─── Data provided
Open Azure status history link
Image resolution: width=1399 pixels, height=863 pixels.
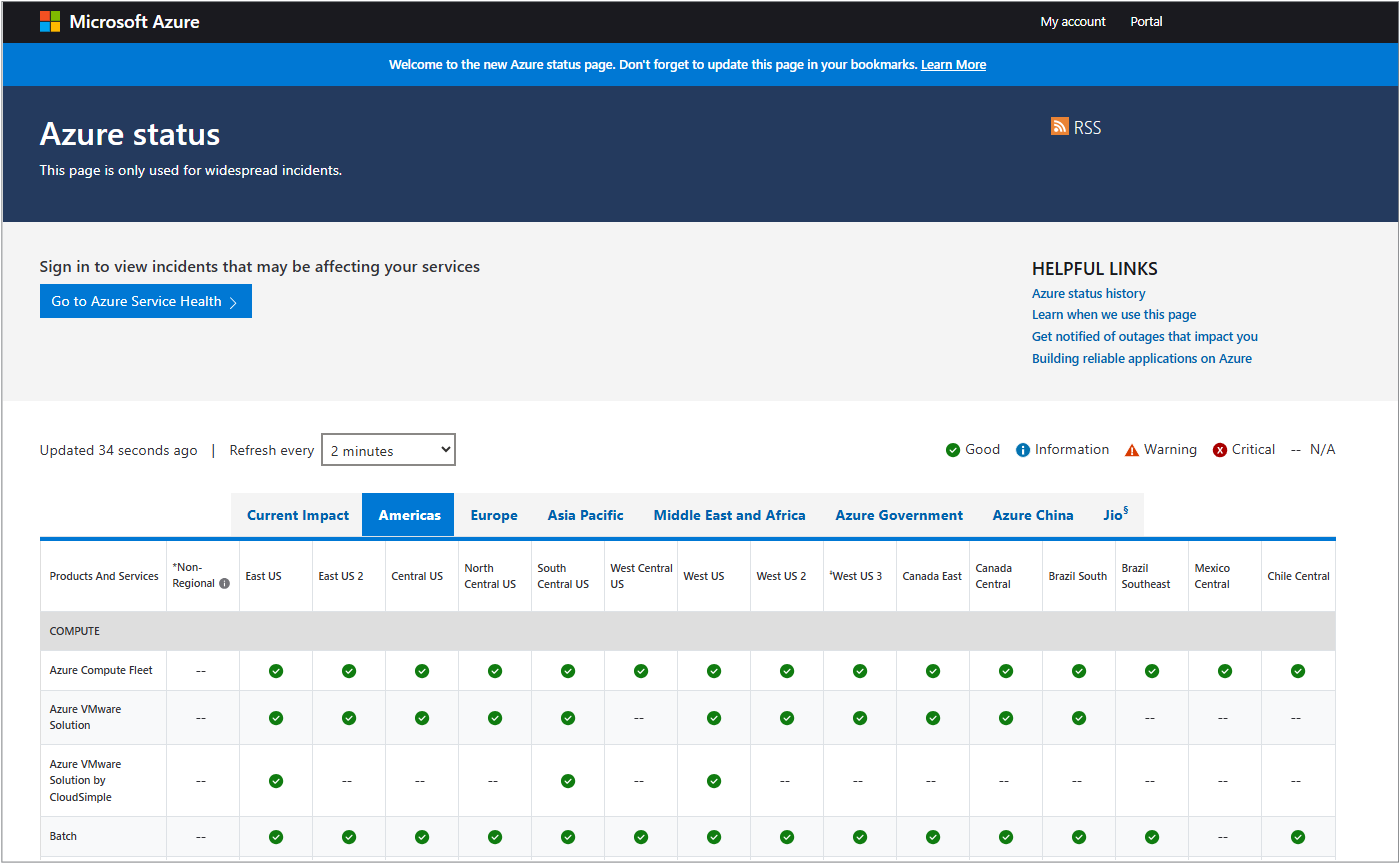pyautogui.click(x=1088, y=293)
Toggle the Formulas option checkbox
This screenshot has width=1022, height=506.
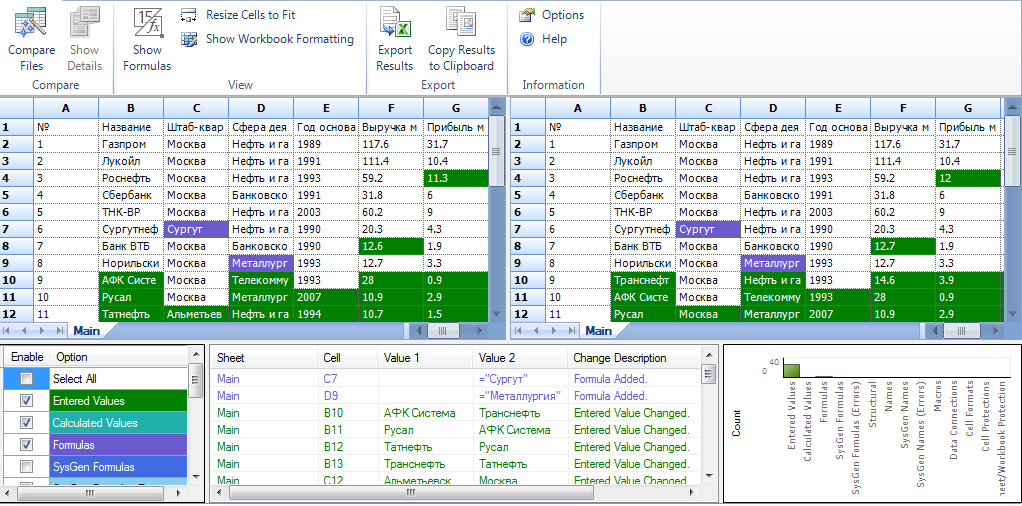tap(26, 445)
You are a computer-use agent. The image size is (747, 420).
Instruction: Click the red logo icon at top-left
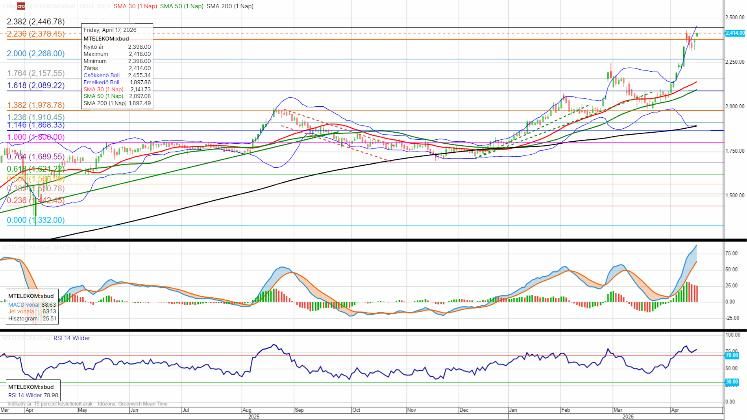click(x=20, y=6)
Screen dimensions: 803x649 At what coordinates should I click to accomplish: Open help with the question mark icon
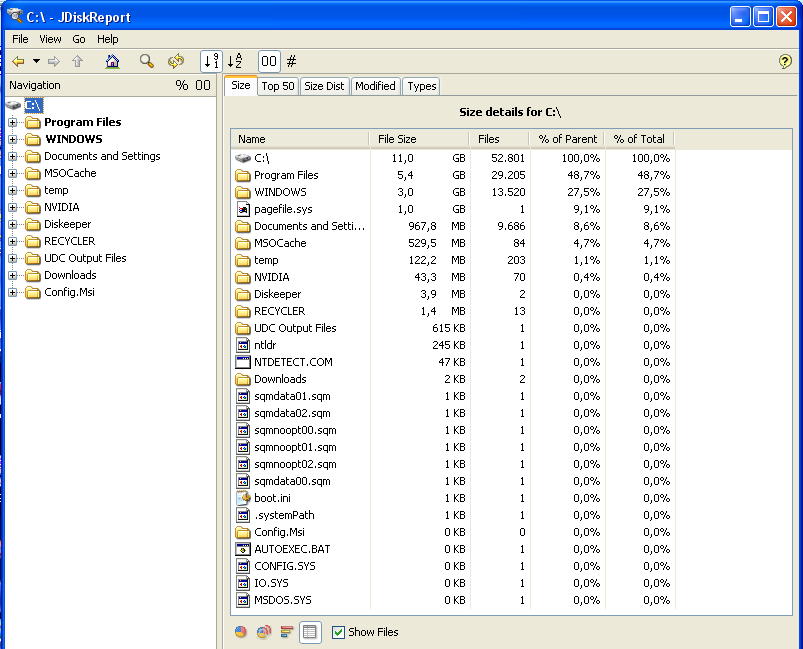click(785, 61)
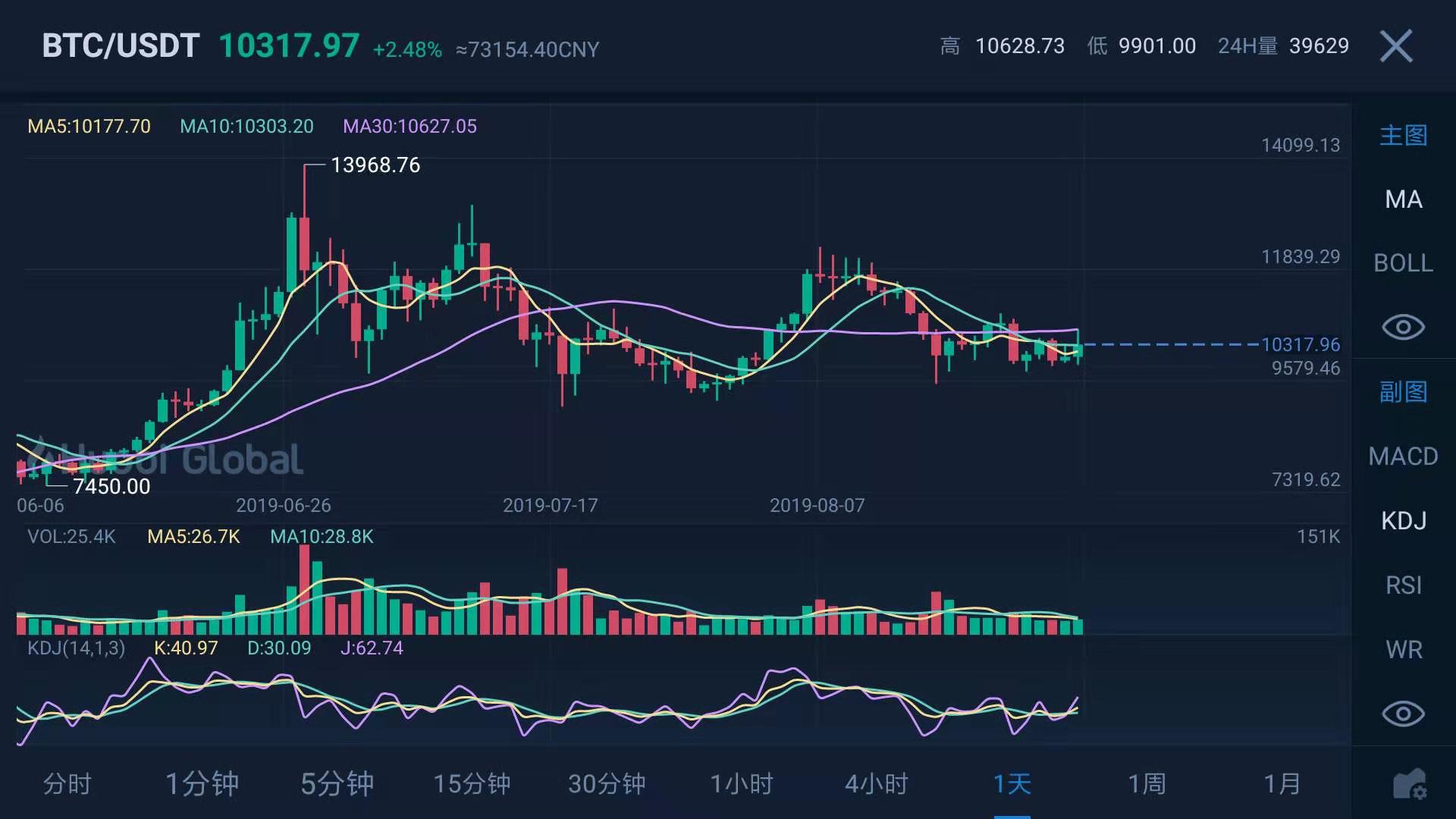Image resolution: width=1456 pixels, height=819 pixels.
Task: Select the 分时 time-sharing tab
Action: pos(67,784)
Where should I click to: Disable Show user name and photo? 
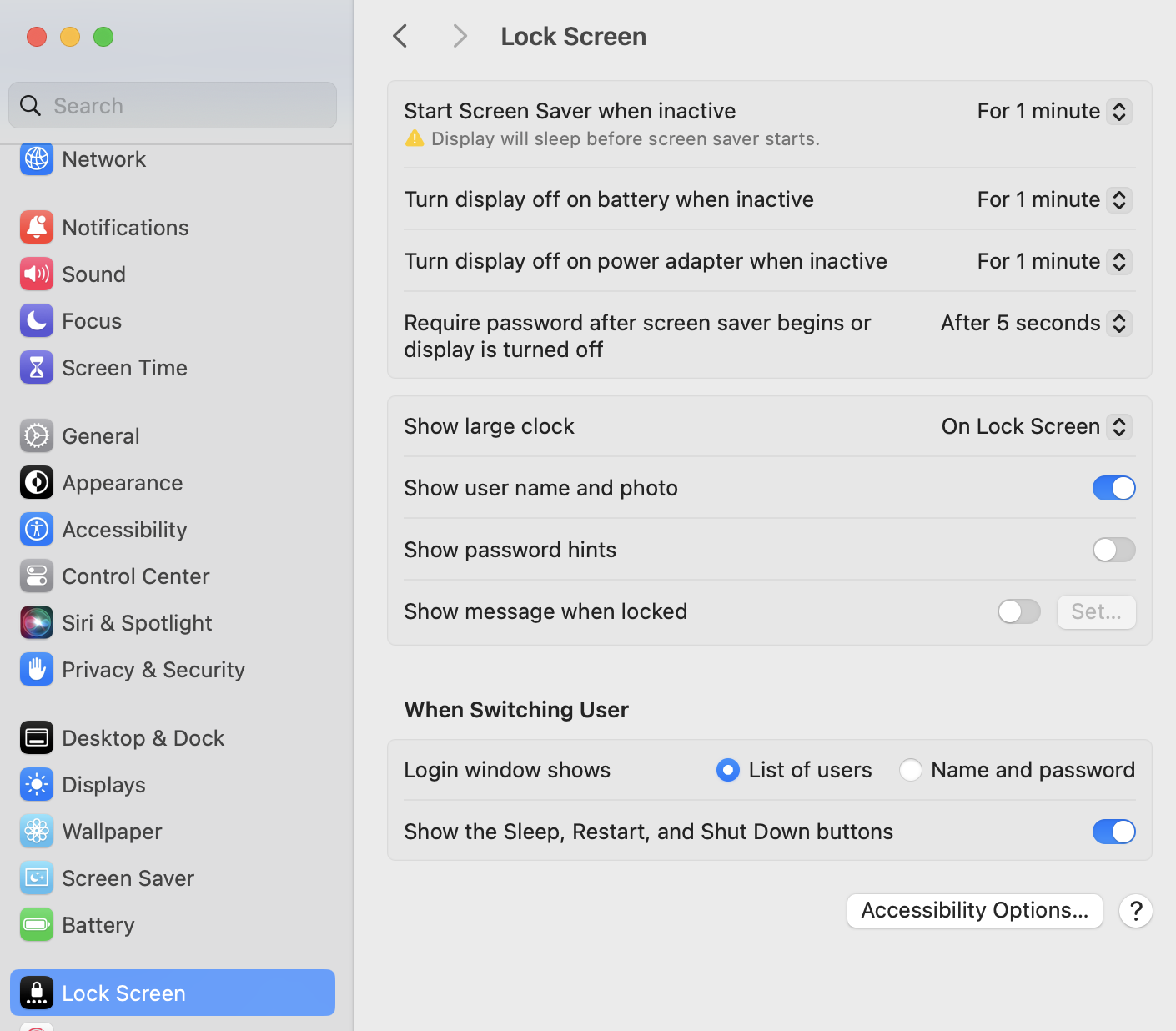[x=1113, y=488]
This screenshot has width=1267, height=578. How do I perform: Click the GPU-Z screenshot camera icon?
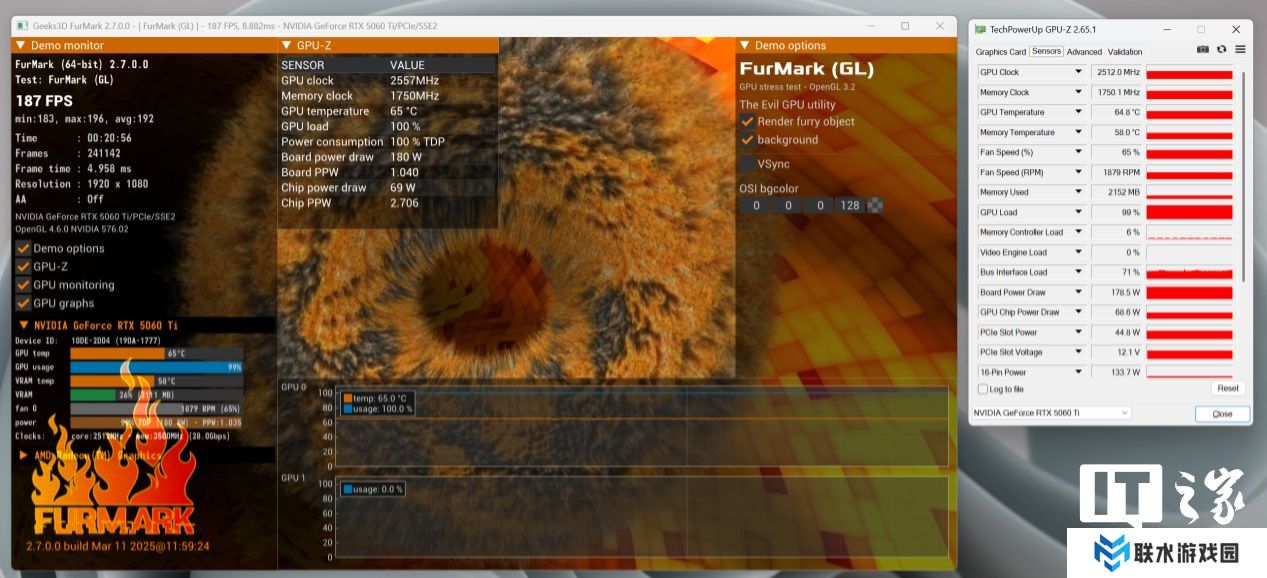1203,50

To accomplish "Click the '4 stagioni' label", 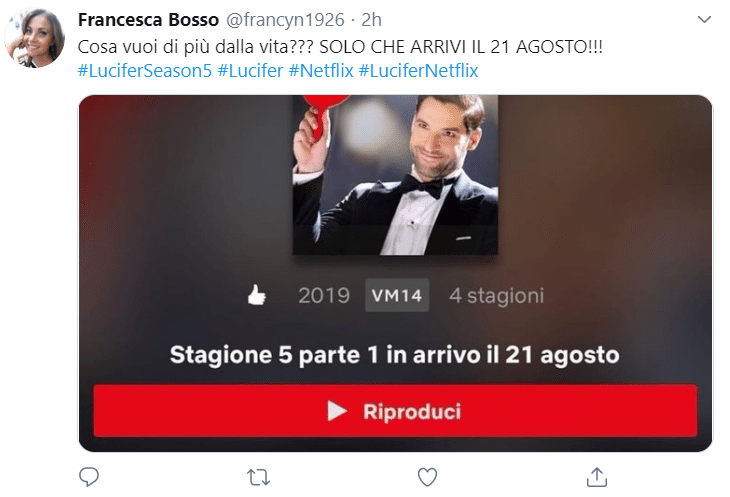I will (496, 296).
──────
■ Task statement: Count the lines in the listing above that contain the word "screenshot", and reply with the number alone.

■ Result of this exercise: 2